WHAT NEEDS TO BE DONE - If a line in the entries below includes "Navigate", pick it out and copy it.
#### MATERIAL TO PROCESS ####
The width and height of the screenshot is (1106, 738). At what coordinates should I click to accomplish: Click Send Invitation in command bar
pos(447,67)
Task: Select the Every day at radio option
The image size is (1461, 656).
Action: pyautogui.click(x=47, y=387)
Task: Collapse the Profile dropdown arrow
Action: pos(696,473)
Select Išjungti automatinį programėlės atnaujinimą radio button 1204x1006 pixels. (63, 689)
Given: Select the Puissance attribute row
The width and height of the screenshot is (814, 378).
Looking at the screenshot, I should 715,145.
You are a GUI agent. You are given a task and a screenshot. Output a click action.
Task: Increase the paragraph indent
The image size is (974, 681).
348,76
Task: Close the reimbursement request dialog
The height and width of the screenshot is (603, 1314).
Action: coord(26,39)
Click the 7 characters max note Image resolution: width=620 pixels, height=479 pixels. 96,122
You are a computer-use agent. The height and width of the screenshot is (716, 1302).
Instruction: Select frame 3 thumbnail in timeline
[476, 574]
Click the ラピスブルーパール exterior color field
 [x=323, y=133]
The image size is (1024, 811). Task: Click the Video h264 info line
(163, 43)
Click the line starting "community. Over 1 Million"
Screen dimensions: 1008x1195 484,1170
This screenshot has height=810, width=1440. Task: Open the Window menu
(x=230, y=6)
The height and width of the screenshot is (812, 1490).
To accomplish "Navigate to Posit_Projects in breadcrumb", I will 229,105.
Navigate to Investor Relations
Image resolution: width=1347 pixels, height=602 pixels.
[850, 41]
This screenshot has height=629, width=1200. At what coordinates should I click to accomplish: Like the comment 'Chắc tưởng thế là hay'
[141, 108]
####
SOLUTION TO THIS PROBLEM -
To accomplish "Navigate to Posit_Projects in breadcrumb", I will 229,105.
Navigate to Investor Relations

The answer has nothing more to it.